Projects
March 22nd, 2009
Zotero
Spring 2008 – present
Links: Project site
Teaching History
Fall 2007
Links: Project site
Delphi Museum Browser
Spring 2007
My thesis project at UC Berkeley was the Delphi Museum Collection Browser. I worked with a team of Berkeley students and the Phoebe A. Hearst Museum of Anthropology to expose the Hearst’s collection on the web. I worked primarily on the design and evaluation of the user interface. I contributed heavily to personae and scenario development, task analysis, lo-fi paper prototyping, and user testing with interactive prototypes. I developed the visual design in Photoshop and then implemented the design using CSS, XHTML, and the Smarty templating engine for PHP. I also designed and developed many of the site’s interface interactions and AJAX functions with the jQuery JavaScript library.
Links: Project Site | Project Report | Source Code | Screenshots
Laser Scanning our Cultural Heritage
Spring 2007
The CyArk organization creates accurate 3d models of cultural heritage sites using laser-scanning technology and distributes them for free over the Internet. As an intern, I was taught how to operate scanning equipment and process scan data. I participated in field work and post-processing for two projects: Fort Winfield Scott in San Francisco and the Cheney House in Berkeley.
Links: CyArk Archive
VoteGuide
Fall 2006
VoteGuide was a Center for Citizen Media project lead by Dan Gilmor, author of We the Media, and Bill Gannon, Sr. Editorial Director at Yahoo! News. I worked with students in the J-School and Ryan Shaw to build a community portal focused on California’s 11th congressional district race between Richard Pombo and Jerry McNerney. The site aggregated relevant news stories, campaign materials, debate video, photos, and a blog maintained by the journalism students. I developed the site’s visual design and built custom Drupal templates. I also helped code custom Drupal modules with PHP.
Links: Screenshot
Internal Metadata and Online Video
Fall 2006
Working with Owen Otto and Vlad Kaplun, we produced a needs assessment study and design recommendations for a hypothetical multimedia system combining UC Berkeley’s course webcasts with internal metadata. Internal metadata is a term we coined to refer to information related to a frame or segment of a video, rather than the video as a whole. In our study we looked at several types of internal metadata including, deep tagging (keywords) and text entries (longer, free-text notes or comments). We used three primary methods: interviews (4 subjects), a survey (158 responses), and a comparative analysis (8 systems).
Links: Project Report
Classifying Wikipedia Articles
Fall 2006
I worked with Ryan Shaw and John Chuang on an automated method for accessing quality in Wikipedia articles. We identified twenty features of a Wikipedia articles such as the number of revisions, inbound and outbound links, reading level, references, and markup structure. Then, using articles marked by the Wikipedia community as “good” or “featured” for training material, we evaluated several algorithms including K-Nearest Neighbors, Random Forests, and Support Vector Machines. In the end we were able to correctly classify about 98% of our test set.
Links: Project Report
Zeu$ Power Meter
Fall 2006
The Zeu$ Power Meter measures the energy consumption of anything that can be plugged into the wall and transmits data wirelessly to a computer. As part of a product design course, I worked with Allan Gu, Sameer Kelkar, and Jacques Burrus to develop a working prototype meter. We built the device with sensor motes and a custom-made plastic enclosure. I built a prototype web application that aggregated data from the meters (assuming you had more than one) and charted energy usage. The idea was to allow people to compare the usage of, for example, their refrigerator to that of a new refrigerator. I acted as the team’s project manager and together we produced the prototype device, a business plan, and several posters.

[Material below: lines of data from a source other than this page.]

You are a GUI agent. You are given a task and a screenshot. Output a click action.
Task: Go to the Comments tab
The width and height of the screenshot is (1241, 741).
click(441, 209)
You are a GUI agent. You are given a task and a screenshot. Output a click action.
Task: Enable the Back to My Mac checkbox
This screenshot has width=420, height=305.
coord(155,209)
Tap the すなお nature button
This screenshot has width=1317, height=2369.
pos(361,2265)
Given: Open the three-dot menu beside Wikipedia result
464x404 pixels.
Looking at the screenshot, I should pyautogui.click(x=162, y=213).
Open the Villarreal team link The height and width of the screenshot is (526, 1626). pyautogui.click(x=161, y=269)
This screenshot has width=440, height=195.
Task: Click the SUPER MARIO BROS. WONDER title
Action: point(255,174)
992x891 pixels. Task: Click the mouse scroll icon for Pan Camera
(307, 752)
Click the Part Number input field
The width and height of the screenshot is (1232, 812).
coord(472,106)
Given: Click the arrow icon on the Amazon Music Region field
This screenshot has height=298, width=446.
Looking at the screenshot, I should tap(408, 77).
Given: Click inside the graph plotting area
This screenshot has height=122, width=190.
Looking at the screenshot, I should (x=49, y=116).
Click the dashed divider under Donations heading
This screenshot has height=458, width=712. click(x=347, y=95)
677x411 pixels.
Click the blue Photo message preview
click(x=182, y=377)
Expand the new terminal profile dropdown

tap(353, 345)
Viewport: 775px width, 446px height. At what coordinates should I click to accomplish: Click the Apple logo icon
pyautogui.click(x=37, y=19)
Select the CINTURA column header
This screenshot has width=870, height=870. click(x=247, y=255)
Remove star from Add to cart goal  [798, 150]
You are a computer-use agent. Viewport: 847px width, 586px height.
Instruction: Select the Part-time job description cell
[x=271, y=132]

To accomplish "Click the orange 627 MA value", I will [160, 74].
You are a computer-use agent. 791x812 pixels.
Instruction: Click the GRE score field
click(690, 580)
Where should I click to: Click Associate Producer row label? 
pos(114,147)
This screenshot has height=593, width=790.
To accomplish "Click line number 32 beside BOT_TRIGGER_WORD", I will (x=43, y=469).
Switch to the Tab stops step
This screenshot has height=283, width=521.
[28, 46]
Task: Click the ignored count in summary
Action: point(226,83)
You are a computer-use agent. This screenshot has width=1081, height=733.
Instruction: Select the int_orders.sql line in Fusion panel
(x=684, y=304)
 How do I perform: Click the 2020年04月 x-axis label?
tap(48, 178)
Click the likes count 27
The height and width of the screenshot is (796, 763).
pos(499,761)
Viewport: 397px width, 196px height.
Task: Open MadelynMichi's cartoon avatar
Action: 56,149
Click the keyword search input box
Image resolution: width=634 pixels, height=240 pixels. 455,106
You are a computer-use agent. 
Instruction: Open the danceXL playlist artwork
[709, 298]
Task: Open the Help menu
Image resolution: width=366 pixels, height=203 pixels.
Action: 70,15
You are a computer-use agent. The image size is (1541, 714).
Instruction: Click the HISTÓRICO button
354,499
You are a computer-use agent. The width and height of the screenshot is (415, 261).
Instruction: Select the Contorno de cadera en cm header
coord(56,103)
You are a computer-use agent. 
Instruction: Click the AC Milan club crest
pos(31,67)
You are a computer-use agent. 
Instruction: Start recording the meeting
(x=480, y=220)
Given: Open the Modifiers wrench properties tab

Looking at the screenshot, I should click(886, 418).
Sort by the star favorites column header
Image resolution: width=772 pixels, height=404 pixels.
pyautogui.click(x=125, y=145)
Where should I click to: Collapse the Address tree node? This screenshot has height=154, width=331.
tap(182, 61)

Links: Picture of the device | Screenshots
Labsys
2004-2005
In my senior year of college I built Labsys to manage the School of Print Media Labs. The labs employ around thirty students and serves hundreds of others with computers, scanners, proofing devices, and miscellaneous services. I developed Labsys with PHP and MySQL on the back end and XHTML and CSS on the front end. I incorporated open-source blogging and wiki software with custom built components for scheduling and problem tracking. Labsys was very well received and the lab staff continues to use and improve the system.
Links: Screenshots
JazzTimes
Summer 2004
JazzTimes is a monthly magazine with circulation around 100,000 worldwide. Their website is written in ColdFusion on top of an Access database. Working with the Chris Lewis, the online publisher, I did away with the preexisting HTML frames and added headers and footers to every page to simplify management. I converted many flat pages into a few database driven pages. Finally, reorganized the site’s navigation, created a new visual design, and implemented the new design in CSS.